I felt my Vancouver plans were starting to crumble. And then one night at the burn, they fell apart. I went to camp to grab a coat for the long cold night ahead. I was alone, and it was dark. I got off my bike, turned on my headlamp, and started walking through camp. Out of nowhere a question popped into my head that made me pause. 

“What if I just move back to San Diego?” 

Hearing the voice in my head made me freeze like I’d been spotted when I wasn’t supposed to be seen. The truth was there, like a track in the dirt, pointing to the path. My journey of nomadic living was coming to an end. And for the first time, I was okay with that.  

And just like that, Burning Man came to an end. Being stripped from such a loving community back to the reality of glorified homelessness was jarring. After the burn, I returned to Boise. That was tough. I missed my friends. I wanted them around me. This is why jiu jitsu kept me sane at the time. From then on, every goodbye got harder and harder.
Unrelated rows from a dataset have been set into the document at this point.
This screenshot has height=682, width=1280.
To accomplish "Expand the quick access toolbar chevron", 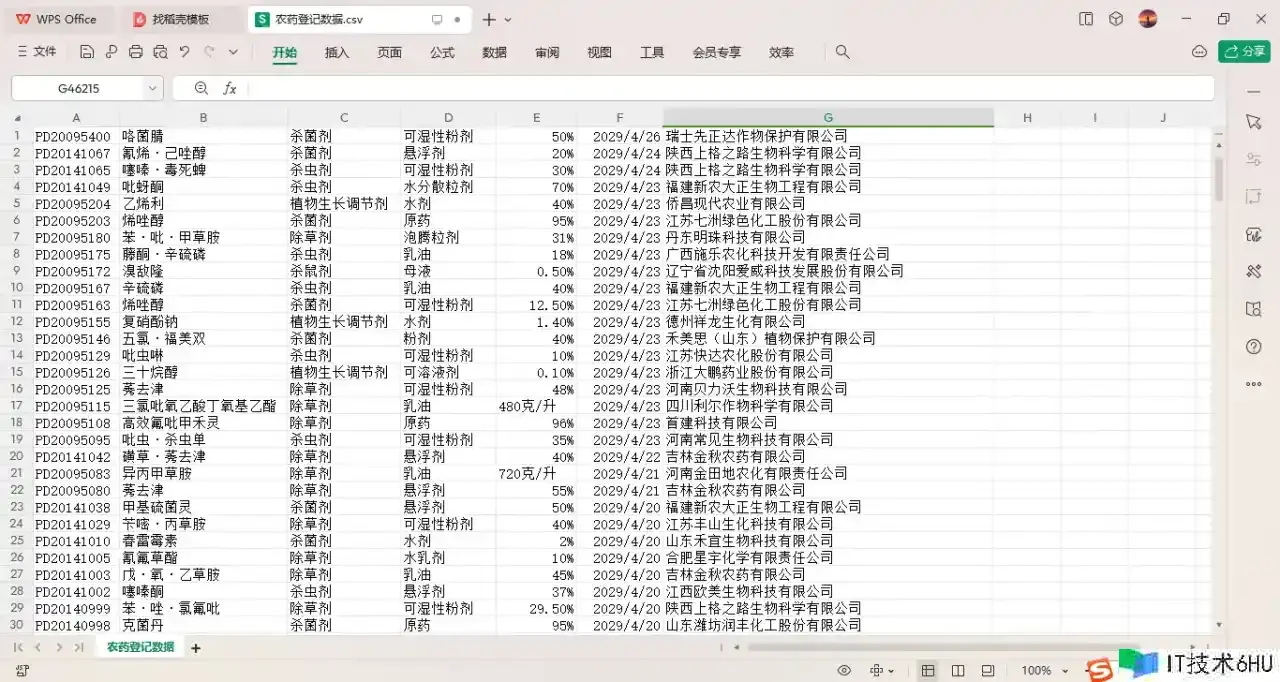I will click(233, 52).
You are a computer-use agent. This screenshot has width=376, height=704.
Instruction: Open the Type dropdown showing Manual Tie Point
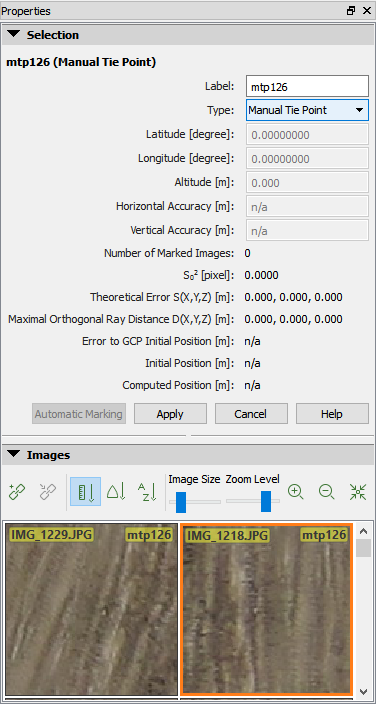pos(307,110)
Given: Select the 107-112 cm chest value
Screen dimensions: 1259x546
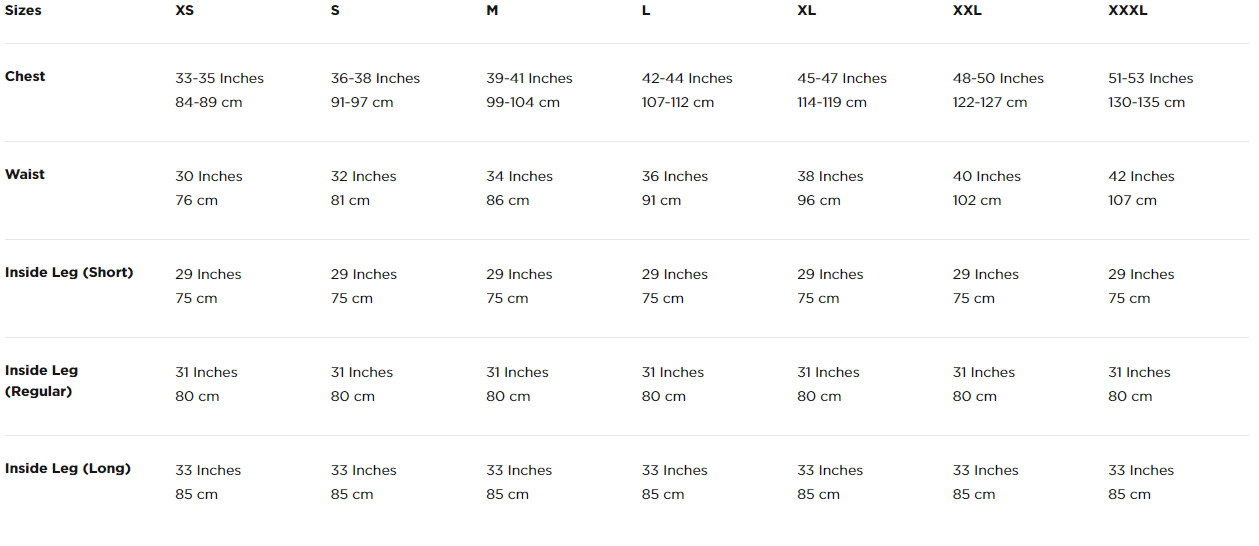Looking at the screenshot, I should coord(678,102).
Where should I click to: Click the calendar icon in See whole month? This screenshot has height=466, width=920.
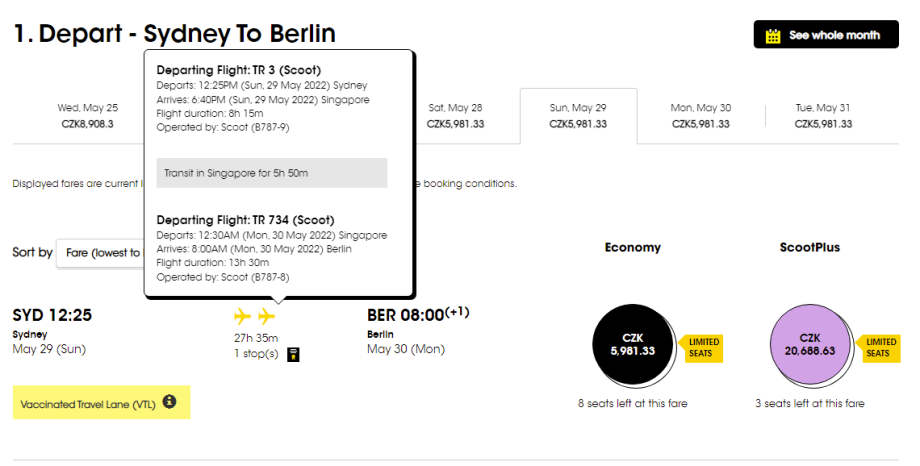(772, 35)
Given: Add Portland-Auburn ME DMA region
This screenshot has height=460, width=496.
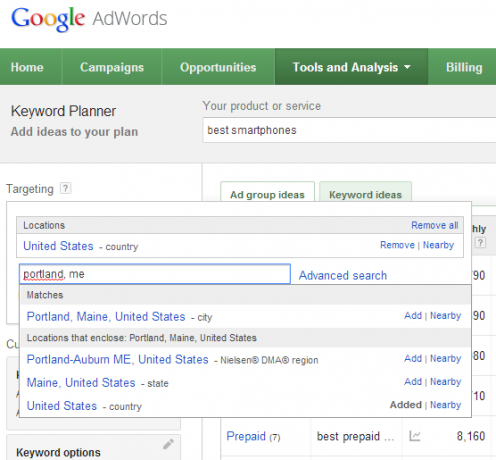Looking at the screenshot, I should 413,358.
Connecting with all these different people in all these disparate places is exciting, but short-lived. Life as a vagabond makes it hard to have a steady community, and Burning Man was just another reminder of that. The message was screaming four inches from my face. 

We weren’t meant to be alone.

Chaos and Order

When you get the message, hang up the phone.
— Alan Watts

Along the journey, I’ve been lucky to immerse myself in shockingly different lifestyles. I spent months in Manhattan to explore what the “city that never sleeps” had to offer. Nights were spent between overpriced restaurants, craft cocktail bars, downtown rooftops, and staying out till 4am. Contrast this to slow living below the equator on a farm in Calca, a remote town nestled in the Andes mountains of Peru. Early mornings and weekends were spent transplanting tomatoes, weeding carrot beds, feeding ducks, and taking care of other garden matters. 

Living in such diverse environments gave me the space to observe myself in new ways. The constant flux of nomadic living is great for discovery, but comes with tradeoffs. I felt like I was living in the middle of the ocean constantly wading through water with nothing to stand on. 

One of my mentors shifted my perspective on this struggle by looking at life through two simple forces: chaos and order. He described chaos, or instability, as the force that initiates growth. Chaos pushes us forward. Take a look at the chaos we go through at the gym. Our muscles rip and tear through pushing and pulling, and the chaos under tension sets off the growth process. By contrast, the force of order, or stability, helps to integrate that growth. Order gives us the space and time to heal and rest. Muscles actually grow when we sleep. Chaos initiates growth and order integrates it.

Nomadic living optimizes for pure chaos. 

The lifestyle is defined by never ending novelty and adventure on the horizon. The experience is wide, but shallow. After a while, I started to feel like a conference junkie. You know those people who jump from ceremony to ceremony, conference to conference, retreat to retreat, but never practice at home? Too much back-to-back chaos doesn’t allow time or space for integration. Typical information overload. 

Over the last two years, the longest I’ve slept in the same bed has been 32 days. Six months were spent in Spanish speaking countries. And my Spanish is still terrible. 

So what was it all for? 

It doesn’t matter if I’m a decent guy on my travels, at Burning Man, or on retreat. The real measure of who you are takes place when you return home. As Ram Dass wisely said, “If you think you’re enlightened, go spend a week with your family.” 

So I’m going home. 


P.S. After a two-month travel stint through Europe, I’m finally moving back to San Diego. I always thought I might end up there. Just had to make sure.